SUPPLIED MATERIAL:

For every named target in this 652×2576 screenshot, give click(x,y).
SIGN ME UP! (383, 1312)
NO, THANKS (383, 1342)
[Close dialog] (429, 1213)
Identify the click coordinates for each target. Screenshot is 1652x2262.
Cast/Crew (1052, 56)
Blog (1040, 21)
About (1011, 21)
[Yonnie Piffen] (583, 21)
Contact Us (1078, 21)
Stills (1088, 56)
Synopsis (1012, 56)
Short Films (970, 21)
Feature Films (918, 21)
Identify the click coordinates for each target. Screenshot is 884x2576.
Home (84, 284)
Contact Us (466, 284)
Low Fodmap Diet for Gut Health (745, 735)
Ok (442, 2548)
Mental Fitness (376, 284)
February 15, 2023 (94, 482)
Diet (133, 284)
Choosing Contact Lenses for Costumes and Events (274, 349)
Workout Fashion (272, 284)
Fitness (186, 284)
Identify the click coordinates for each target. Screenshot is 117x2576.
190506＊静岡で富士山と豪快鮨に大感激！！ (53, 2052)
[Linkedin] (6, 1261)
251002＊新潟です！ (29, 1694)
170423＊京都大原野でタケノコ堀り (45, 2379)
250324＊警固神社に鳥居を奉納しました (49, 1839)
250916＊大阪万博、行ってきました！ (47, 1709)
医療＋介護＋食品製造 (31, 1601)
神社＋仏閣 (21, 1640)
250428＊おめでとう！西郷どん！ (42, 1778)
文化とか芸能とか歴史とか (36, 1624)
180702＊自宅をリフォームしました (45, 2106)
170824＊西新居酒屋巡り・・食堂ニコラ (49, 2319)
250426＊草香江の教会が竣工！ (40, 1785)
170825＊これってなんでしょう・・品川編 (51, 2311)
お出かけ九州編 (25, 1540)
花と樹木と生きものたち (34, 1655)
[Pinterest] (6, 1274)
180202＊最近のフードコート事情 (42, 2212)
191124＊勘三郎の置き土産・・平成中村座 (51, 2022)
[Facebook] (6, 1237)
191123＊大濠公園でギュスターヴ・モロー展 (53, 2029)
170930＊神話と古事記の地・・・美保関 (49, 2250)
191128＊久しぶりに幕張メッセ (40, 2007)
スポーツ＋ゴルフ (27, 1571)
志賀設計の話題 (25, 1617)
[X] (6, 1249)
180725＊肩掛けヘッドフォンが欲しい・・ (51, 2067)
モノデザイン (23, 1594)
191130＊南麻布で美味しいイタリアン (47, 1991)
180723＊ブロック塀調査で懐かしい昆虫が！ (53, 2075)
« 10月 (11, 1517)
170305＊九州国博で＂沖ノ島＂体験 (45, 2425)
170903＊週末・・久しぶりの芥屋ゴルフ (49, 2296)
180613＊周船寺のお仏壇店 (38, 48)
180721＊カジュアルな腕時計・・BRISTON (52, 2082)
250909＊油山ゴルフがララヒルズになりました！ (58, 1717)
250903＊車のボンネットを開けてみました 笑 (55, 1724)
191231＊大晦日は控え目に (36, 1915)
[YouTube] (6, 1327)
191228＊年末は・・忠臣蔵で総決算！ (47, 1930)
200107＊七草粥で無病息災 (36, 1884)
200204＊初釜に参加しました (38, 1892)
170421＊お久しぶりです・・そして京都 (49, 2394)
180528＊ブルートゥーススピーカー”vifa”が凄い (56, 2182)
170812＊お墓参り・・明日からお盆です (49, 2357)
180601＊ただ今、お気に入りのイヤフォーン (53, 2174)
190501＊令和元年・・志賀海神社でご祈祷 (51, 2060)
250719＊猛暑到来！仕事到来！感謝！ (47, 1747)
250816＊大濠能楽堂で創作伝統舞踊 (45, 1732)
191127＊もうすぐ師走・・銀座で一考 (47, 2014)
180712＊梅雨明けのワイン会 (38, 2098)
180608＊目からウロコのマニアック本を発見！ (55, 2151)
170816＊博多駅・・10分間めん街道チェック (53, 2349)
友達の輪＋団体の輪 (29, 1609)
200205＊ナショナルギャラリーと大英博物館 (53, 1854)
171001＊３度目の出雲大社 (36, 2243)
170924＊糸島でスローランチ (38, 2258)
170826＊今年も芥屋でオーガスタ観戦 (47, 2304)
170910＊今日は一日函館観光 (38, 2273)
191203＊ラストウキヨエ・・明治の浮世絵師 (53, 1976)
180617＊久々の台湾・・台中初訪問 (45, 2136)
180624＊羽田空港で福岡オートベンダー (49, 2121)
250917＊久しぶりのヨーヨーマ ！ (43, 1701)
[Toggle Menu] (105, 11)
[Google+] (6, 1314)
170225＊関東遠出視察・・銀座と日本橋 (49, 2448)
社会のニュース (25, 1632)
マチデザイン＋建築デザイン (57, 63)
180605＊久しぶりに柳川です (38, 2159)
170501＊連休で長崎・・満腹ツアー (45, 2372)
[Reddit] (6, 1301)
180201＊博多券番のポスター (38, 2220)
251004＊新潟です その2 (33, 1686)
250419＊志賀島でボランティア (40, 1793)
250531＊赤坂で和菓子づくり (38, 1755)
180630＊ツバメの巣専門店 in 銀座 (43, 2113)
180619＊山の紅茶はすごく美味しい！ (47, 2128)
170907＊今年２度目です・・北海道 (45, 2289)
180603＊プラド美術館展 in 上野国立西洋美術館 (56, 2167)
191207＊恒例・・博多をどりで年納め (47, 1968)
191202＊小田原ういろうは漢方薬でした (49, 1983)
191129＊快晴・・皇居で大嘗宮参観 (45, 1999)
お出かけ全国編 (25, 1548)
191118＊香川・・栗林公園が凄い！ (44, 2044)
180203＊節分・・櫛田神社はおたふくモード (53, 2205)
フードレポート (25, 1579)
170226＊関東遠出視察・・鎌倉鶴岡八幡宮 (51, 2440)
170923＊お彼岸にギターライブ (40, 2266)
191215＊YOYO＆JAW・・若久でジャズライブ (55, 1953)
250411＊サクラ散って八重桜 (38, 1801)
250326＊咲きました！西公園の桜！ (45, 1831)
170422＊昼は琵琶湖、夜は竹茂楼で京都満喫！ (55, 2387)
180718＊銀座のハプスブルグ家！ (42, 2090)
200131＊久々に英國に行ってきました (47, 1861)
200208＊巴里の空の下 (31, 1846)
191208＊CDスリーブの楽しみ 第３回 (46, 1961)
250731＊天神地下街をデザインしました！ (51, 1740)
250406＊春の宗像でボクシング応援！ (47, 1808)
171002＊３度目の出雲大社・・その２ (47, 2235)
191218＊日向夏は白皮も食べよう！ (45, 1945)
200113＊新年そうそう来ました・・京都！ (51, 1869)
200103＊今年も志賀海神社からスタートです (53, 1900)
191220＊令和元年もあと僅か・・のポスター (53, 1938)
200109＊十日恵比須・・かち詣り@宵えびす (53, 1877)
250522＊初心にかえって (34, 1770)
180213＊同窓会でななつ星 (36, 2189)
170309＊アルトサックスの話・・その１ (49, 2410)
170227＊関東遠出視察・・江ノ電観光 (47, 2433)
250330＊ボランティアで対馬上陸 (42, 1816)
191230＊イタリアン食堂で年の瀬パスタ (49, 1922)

BRIEF: Please copy out every line shown above, exactly.

ANSWER:
For every named target in this 652×2576 screenshot, give click(x,y).
SIGN ME UP! (383, 1312)
NO, THANKS (383, 1342)
[Close dialog] (429, 1213)
Identify the click coordinates for each target. Screenshot is 1652x2262.
Cast/Crew (1052, 56)
Blog (1040, 21)
About (1011, 21)
[Yonnie Piffen] (583, 21)
Contact Us (1078, 21)
Stills (1088, 56)
Synopsis (1012, 56)
Short Films (970, 21)
Feature Films (918, 21)
Identify the click coordinates for each target. Screenshot is 884x2576.
Home (84, 284)
Contact Us (466, 284)
Low Fodmap Diet for Gut Health (745, 735)
Ok (442, 2548)
Mental Fitness (376, 284)
February 15, 2023 (94, 482)
Diet (133, 284)
Choosing Contact Lenses for Costumes and Events (274, 349)
Workout Fashion (272, 284)
Fitness (186, 284)
Identify the click coordinates for each target. Screenshot is 117x2576.
190506＊静岡で富士山と豪快鮨に大感激！！ (53, 2052)
[Linkedin] (6, 1261)
251002＊新潟です！ (29, 1694)
170423＊京都大原野でタケノコ堀り (45, 2379)
250324＊警固神社に鳥居を奉納しました (49, 1839)
250916＊大阪万博、行ってきました！ (47, 1709)
医療＋介護＋食品製造 (31, 1601)
神社＋仏閣 (21, 1640)
250428＊おめでとう！西郷どん！ (42, 1778)
文化とか芸能とか歴史とか (36, 1624)
180702＊自宅をリフォームしました (45, 2106)
170824＊西新居酒屋巡り・・食堂ニコラ (49, 2319)
250426＊草香江の教会が竣工！ (40, 1785)
170825＊これってなんでしょう・・品川編 (51, 2311)
お出かけ九州編 (25, 1540)
花と樹木と生きものたち (34, 1655)
[Pinterest] (6, 1274)
180202＊最近のフードコート事情 (42, 2212)
191124＊勘三郎の置き土産・・平成中村座 (51, 2022)
[Facebook] (6, 1237)
191123＊大濠公園でギュスターヴ・モロー展 (53, 2029)
170930＊神話と古事記の地・・・美保関 (49, 2250)
191128＊久しぶりに幕張メッセ (40, 2007)
スポーツ＋ゴルフ (27, 1571)
志賀設計の話題 (25, 1617)
[X] (6, 1249)
180725＊肩掛けヘッドフォンが欲しい・・ (51, 2067)
モノデザイン (23, 1594)
191130＊南麻布で美味しいイタリアン (47, 1991)
180723＊ブロック塀調査で懐かしい昆虫が！ (53, 2075)
« 10月 (11, 1517)
170305＊九州国博で＂沖ノ島＂体験 (45, 2425)
170903＊週末・・久しぶりの芥屋ゴルフ (49, 2296)
180613＊周船寺のお仏壇店 (38, 48)
180721＊カジュアルな腕時計・・BRISTON (52, 2082)
250909＊油山ゴルフがララヒルズになりました！ (58, 1717)
250903＊車のボンネットを開けてみました 笑 (55, 1724)
191231＊大晦日は控え目に (36, 1915)
[YouTube] (6, 1327)
191228＊年末は・・忠臣蔵で総決算！ (47, 1930)
200107＊七草粥で無病息災 (36, 1884)
200204＊初釜に参加しました (38, 1892)
170421＊お久しぶりです・・そして京都 (49, 2394)
180528＊ブルートゥーススピーカー”vifa”が凄い (56, 2182)
170812＊お墓参り・・明日からお盆です (49, 2357)
180601＊ただ今、お気に入りのイヤフォーン (53, 2174)
190501＊令和元年・・志賀海神社でご祈祷 (51, 2060)
250719＊猛暑到来！仕事到来！感謝！ (47, 1747)
250816＊大濠能楽堂で創作伝統舞踊 (45, 1732)
191127＊もうすぐ師走・・銀座で一考 (47, 2014)
180712＊梅雨明けのワイン会 (38, 2098)
180608＊目からウロコのマニアック本を発見！ (55, 2151)
170816＊博多駅・・10分間めん街道チェック (53, 2349)
友達の輪＋団体の輪 (29, 1609)
200205＊ナショナルギャラリーと大英博物館 (53, 1854)
171001＊３度目の出雲大社 (36, 2243)
170924＊糸島でスローランチ (38, 2258)
170826＊今年も芥屋でオーガスタ観戦 (47, 2304)
170910＊今日は一日函館観光 (38, 2273)
191203＊ラストウキヨエ・・明治の浮世絵師 (53, 1976)
180617＊久々の台湾・・台中初訪問 (45, 2136)
180624＊羽田空港で福岡オートベンダー (49, 2121)
250917＊久しぶりのヨーヨーマ ！ (43, 1701)
[Toggle Menu] (105, 11)
[Google+] (6, 1314)
170225＊関東遠出視察・・銀座と日本橋 (49, 2448)
社会のニュース (25, 1632)
マチデザイン＋建築デザイン (57, 63)
180605＊久しぶりに柳川です (38, 2159)
170501＊連休で長崎・・満腹ツアー (45, 2372)
[Reddit] (6, 1301)
180201＊博多券番のポスター (38, 2220)
251004＊新潟です その2 (33, 1686)
250419＊志賀島でボランティア (40, 1793)
250531＊赤坂で和菓子づくり (38, 1755)
180630＊ツバメの巣専門店 in 銀座 (43, 2113)
180619＊山の紅茶はすごく美味しい！ (47, 2128)
170907＊今年２度目です・・北海道 (45, 2289)
180603＊プラド美術館展 in 上野国立西洋美術館 (56, 2167)
191207＊恒例・・博多をどりで年納め (47, 1968)
191202＊小田原ういろうは漢方薬でした (49, 1983)
191129＊快晴・・皇居で大嘗宮参観 (45, 1999)
お出かけ全国編 (25, 1548)
191118＊香川・・栗林公園が凄い！ (44, 2044)
180203＊節分・・櫛田神社はおたふくモード (53, 2205)
フードレポート (25, 1579)
170226＊関東遠出視察・・鎌倉鶴岡八幡宮 (51, 2440)
170923＊お彼岸にギターライブ (40, 2266)
191215＊YOYO＆JAW・・若久でジャズライブ (55, 1953)
250411＊サクラ散って八重桜 (38, 1801)
250326＊咲きました！西公園の桜！ (45, 1831)
170422＊昼は琵琶湖、夜は竹茂楼で京都満喫！ (55, 2387)
180718＊銀座のハプスブルグ家！ (42, 2090)
200131＊久々に英國に行ってきました (47, 1861)
200208＊巴里の空の下 (31, 1846)
191208＊CDスリーブの楽しみ 第３回 (46, 1961)
250731＊天神地下街をデザインしました！ (51, 1740)
250406＊春の宗像でボクシング応援！ (47, 1808)
171002＊３度目の出雲大社・・その２ (47, 2235)
191218＊日向夏は白皮も食べよう！ (45, 1945)
200113＊新年そうそう来ました・・京都！ (51, 1869)
200103＊今年も志賀海神社からスタートです (53, 1900)
191220＊令和元年もあと僅か・・のポスター (53, 1938)
200109＊十日恵比須・・かち詣り@宵えびす (53, 1877)
250522＊初心にかえって (34, 1770)
180213＊同窓会でななつ星 (36, 2189)
170309＊アルトサックスの話・・その１ (49, 2410)
170227＊関東遠出視察・・江ノ電観光 (47, 2433)
250330＊ボランティアで対馬上陸 (42, 1816)
191230＊イタリアン食堂で年の瀬パスタ (49, 1922)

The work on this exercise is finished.